A Sermon by the Rev. James P. Cooper

Toronto, July 15, 2007

“So we boiled my son, and ate him. And I said to her on the next day, ‘Give your son, that we may eat him’; but she has hidden her son.” Now it happened, when the king heard the words of the woman, that he tore his clothes; and as he passed by on the wall, the people looked, and there underneath he had sackcloth on his body. (2KI 6:29,30)

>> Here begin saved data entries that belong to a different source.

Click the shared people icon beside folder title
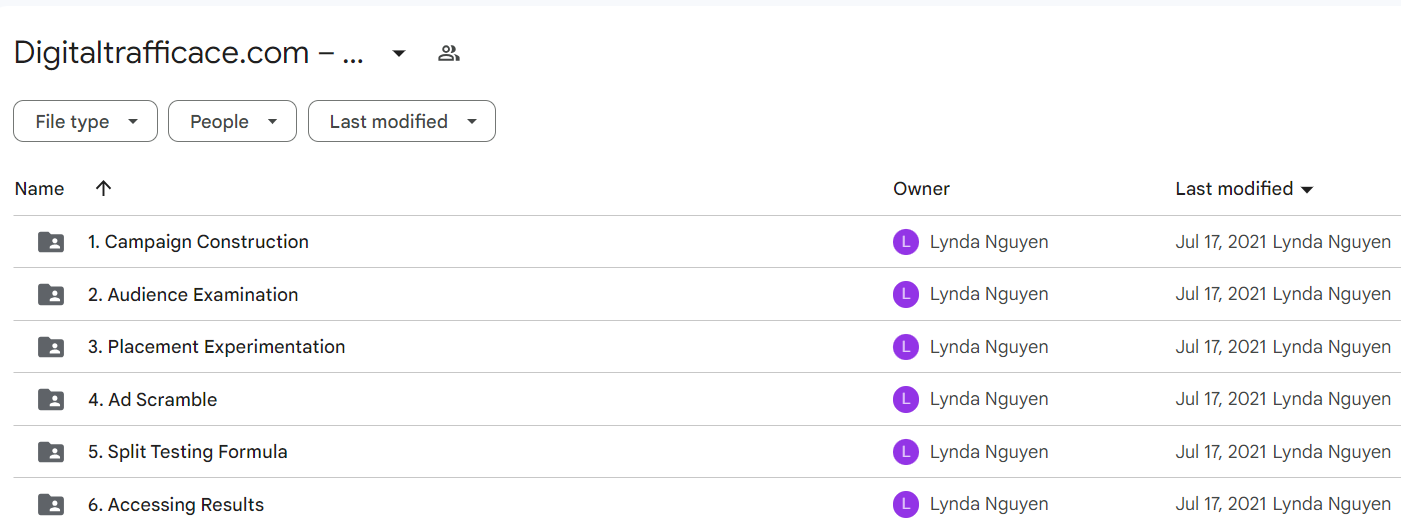The height and width of the screenshot is (528, 1401). [449, 53]
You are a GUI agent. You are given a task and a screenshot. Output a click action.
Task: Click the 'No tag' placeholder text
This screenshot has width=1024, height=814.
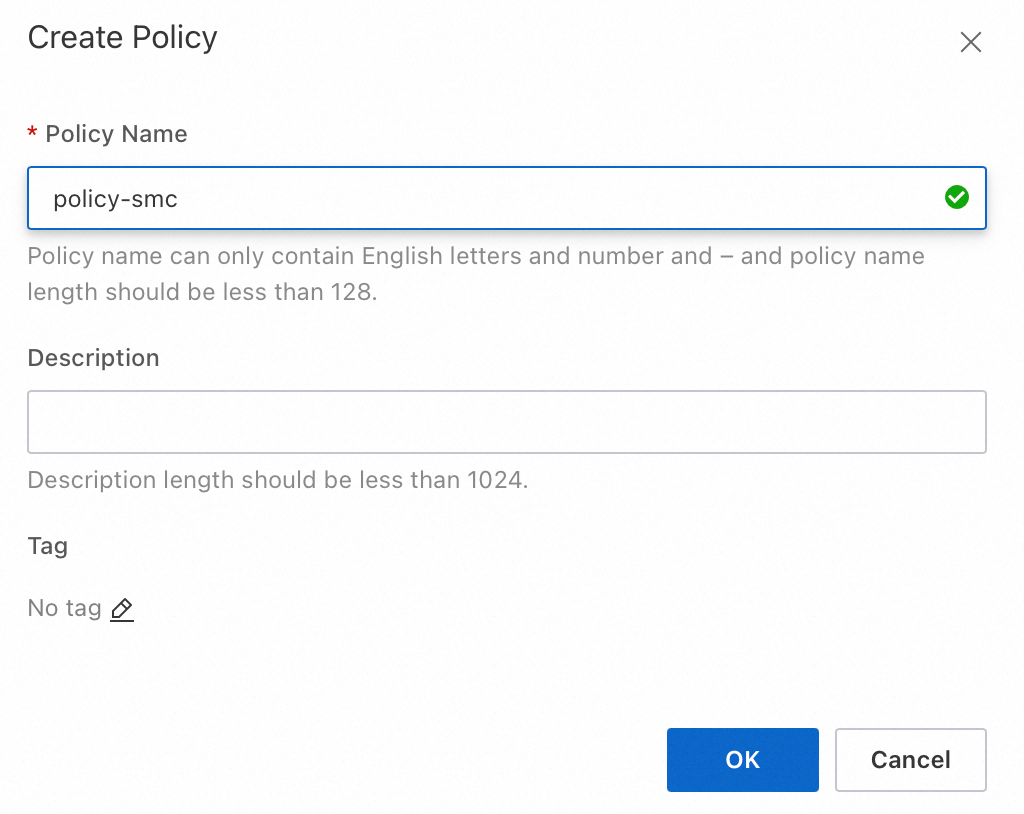pyautogui.click(x=64, y=608)
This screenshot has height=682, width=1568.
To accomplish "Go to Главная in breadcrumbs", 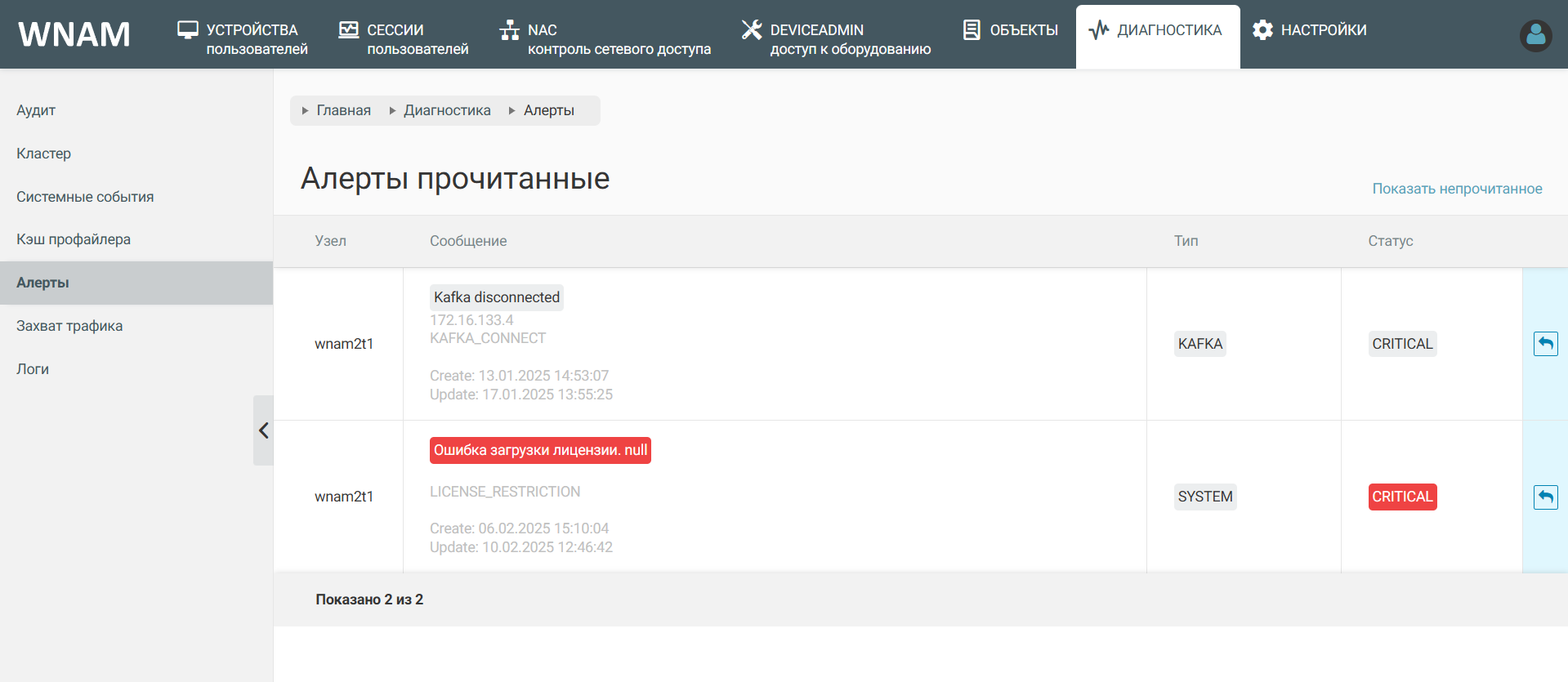I will tap(343, 110).
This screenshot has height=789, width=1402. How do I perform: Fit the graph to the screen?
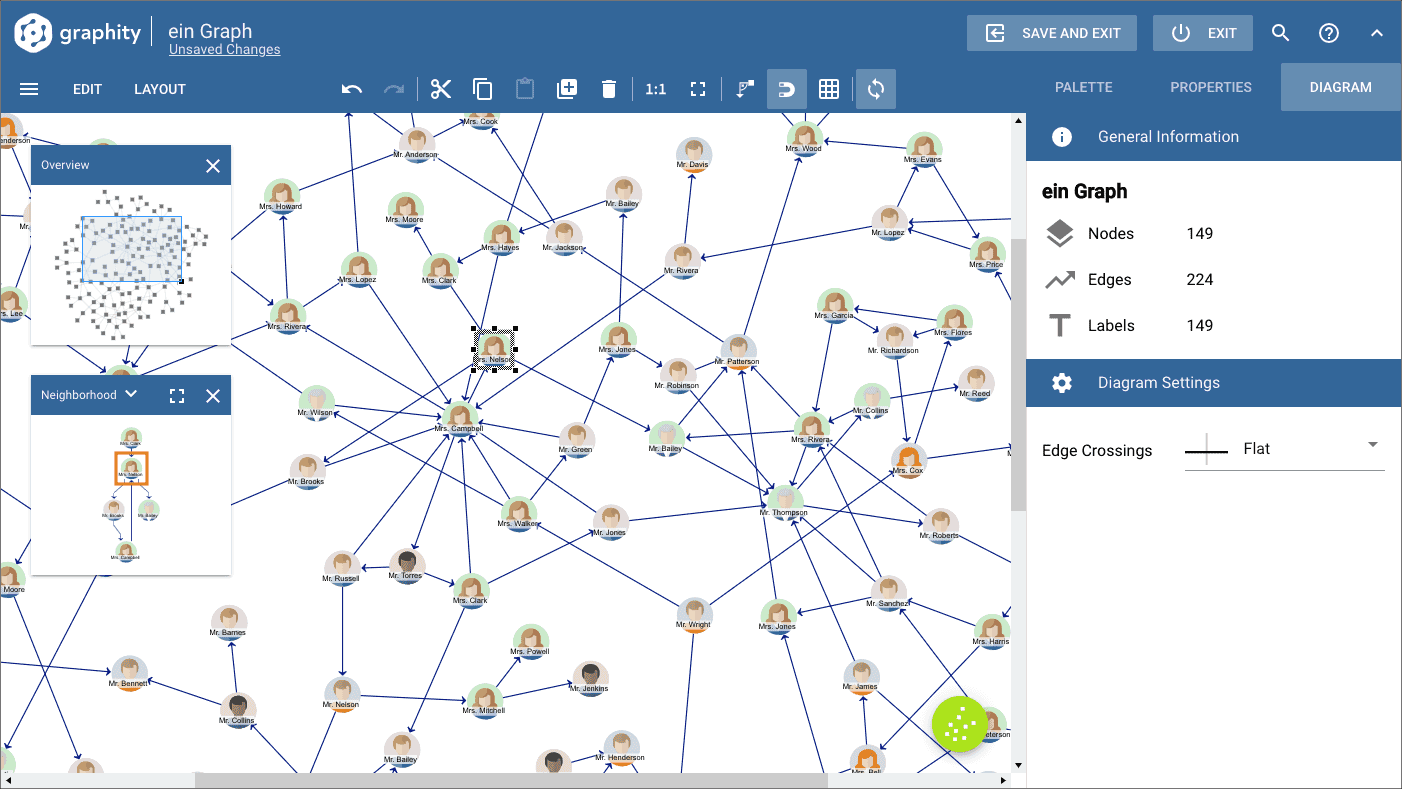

  1. Is it possible for us to imagine conditions so horrible that we could kill and eat our own children? And yet the Lord, in the Word, asks us to consider how we would respond – to ask ourselves if there are times in our own lives where we might feel so distant from the Lord that such a thing might be conceivable. Let us turn to the story as it is presented in the letter of the Word to see if we can draw meaning from it.
  2. The literal sense
    1. Famine in the Northern kingdom of Israel, specifically in Samaria, the capital.
      1. Samaria in general represents the church, and more specifically a person of the church. The famine is a representative of some kind of spiritual crisis in the life of that person.
        1. We know that this is a crisis of faith, because the story takes place in the northern kingdom. Judah, the southern kingdom, relates to issues of charity.
      2. The famine starts with a drought, the lack of water which represents truth standing for the crisis of faith, so that the crops fail.
      3. The lack of truth leads to indecision which leads to an inability to act. This is represented by the lack of food, food representing good.
      4. Hunger = the desire for good and truth, and the story is designed to show us the extreme degree of this hunger.
    2. Being under siege by Syria
      1. Syria represents knowledges of Good and Truth because there was with them a remnant of the Ancient Church.
        1. Abram came from Syria.
        2. The Wise Men came from Syria.
      2. As mentioned before, the city of Samaria represents either the church as a whole in a state of crisis, or an individual member of the church who is in a state of crisis.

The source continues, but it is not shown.